Diesmal also, bei aller Sympathie für das „Philosophie Magazin“, der Hinweis angesichts der Ausgabe Juni-Juli 2017. Ich habe z.B. nichts gegen Reportagen, die auf die schwierige (auch dramatische gesundheitspolitische) Situation privater und öffentlicher Toiletten in Indien hinweisen. Aber muss der „Kampf um den stillen Ort“ in Indien wirklich auf 7 Seiten in einem der Philosophie verpflichteten Magazin ausgebreitet werden? Das kann sich der französische Kooperationspartner „Philosophie Magazine“ (Paris) vielleicht leisten, weil dieses Blatt monatlich erscheint. Aus diesem französischen Heft stammt der Beitrag in der deutschen Ausgabe. Wenn schon die Kooperation mit Paris besteht: Warum bietet PHILO MAG keinen Beitrag über den doch philosophisch sehr Interessierten französischen Staatspräsidenten Emmanuel Macron: Warum keinen Bericht über die sehr angesehene Kulturzeitschrift ESPRIT (gegründet von Emmanuel Mounier, bekanntlich ein Philosoph)?
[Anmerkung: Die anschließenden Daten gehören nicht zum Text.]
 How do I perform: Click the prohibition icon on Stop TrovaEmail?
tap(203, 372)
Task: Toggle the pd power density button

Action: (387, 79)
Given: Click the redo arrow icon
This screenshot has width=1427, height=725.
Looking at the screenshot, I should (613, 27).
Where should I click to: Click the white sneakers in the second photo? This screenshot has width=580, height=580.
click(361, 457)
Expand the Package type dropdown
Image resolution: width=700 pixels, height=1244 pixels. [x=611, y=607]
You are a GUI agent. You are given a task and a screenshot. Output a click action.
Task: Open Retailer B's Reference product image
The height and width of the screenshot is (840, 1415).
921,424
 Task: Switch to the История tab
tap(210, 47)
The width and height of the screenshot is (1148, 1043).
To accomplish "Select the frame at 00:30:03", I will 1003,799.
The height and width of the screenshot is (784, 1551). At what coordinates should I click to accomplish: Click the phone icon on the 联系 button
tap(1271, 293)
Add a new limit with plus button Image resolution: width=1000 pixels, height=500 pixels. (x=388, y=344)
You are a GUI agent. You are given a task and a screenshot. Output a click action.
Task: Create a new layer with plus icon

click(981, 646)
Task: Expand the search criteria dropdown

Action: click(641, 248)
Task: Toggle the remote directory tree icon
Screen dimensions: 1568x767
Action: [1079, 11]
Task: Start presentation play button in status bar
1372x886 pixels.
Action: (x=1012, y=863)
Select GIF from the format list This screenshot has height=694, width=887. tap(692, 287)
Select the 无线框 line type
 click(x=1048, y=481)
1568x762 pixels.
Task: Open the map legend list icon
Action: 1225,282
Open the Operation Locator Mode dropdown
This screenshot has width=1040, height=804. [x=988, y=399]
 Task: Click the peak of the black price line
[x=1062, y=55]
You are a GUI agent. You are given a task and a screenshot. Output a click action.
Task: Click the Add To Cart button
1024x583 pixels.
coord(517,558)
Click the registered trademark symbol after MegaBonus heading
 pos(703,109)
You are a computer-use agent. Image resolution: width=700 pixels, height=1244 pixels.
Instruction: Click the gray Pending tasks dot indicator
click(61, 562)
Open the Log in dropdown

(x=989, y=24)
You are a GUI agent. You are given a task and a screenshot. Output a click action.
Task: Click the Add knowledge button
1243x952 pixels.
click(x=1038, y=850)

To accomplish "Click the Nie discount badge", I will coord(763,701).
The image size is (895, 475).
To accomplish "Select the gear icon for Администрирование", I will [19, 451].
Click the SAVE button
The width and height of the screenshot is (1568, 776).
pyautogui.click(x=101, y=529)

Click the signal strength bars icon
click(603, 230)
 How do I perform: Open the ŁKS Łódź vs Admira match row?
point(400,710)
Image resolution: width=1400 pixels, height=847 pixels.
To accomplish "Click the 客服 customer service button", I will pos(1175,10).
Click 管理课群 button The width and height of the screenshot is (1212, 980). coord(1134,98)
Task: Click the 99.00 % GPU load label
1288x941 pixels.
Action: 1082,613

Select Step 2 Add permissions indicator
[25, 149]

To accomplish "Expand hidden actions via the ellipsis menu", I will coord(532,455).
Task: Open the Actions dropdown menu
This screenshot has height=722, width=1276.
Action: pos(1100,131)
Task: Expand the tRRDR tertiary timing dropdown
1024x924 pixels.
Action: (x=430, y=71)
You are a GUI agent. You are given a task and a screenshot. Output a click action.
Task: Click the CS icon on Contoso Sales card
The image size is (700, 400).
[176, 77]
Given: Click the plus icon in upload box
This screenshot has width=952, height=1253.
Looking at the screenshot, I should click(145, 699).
Bei ESPRIT  arbeitete Macron mit! Oder: Warum nicht auch ein Text, förmlich zur Begleitung des Beuys Films, der jetzt im Juni 2017 gezeigt wird? Ein Philosophie Magazin sollte meines Erachtens aktuelle (Kultur)-Ereignisse unmittelbar vertiefen. Habe ich schon Beiträge zu einer Philosophie der Musik oder einen religionsphilosophischen Beitrag zur Säkularisierungsthese gelesen, gerade jetzt hört man angesichts des Kirchentages in Berlin: Diese Stadt sei gottlos? Was heißt das? Welche Götter verehren denn die angeblich Gottlosen? Sind die Gläubigen nicht auch in gewisser Hinsicht gottlos?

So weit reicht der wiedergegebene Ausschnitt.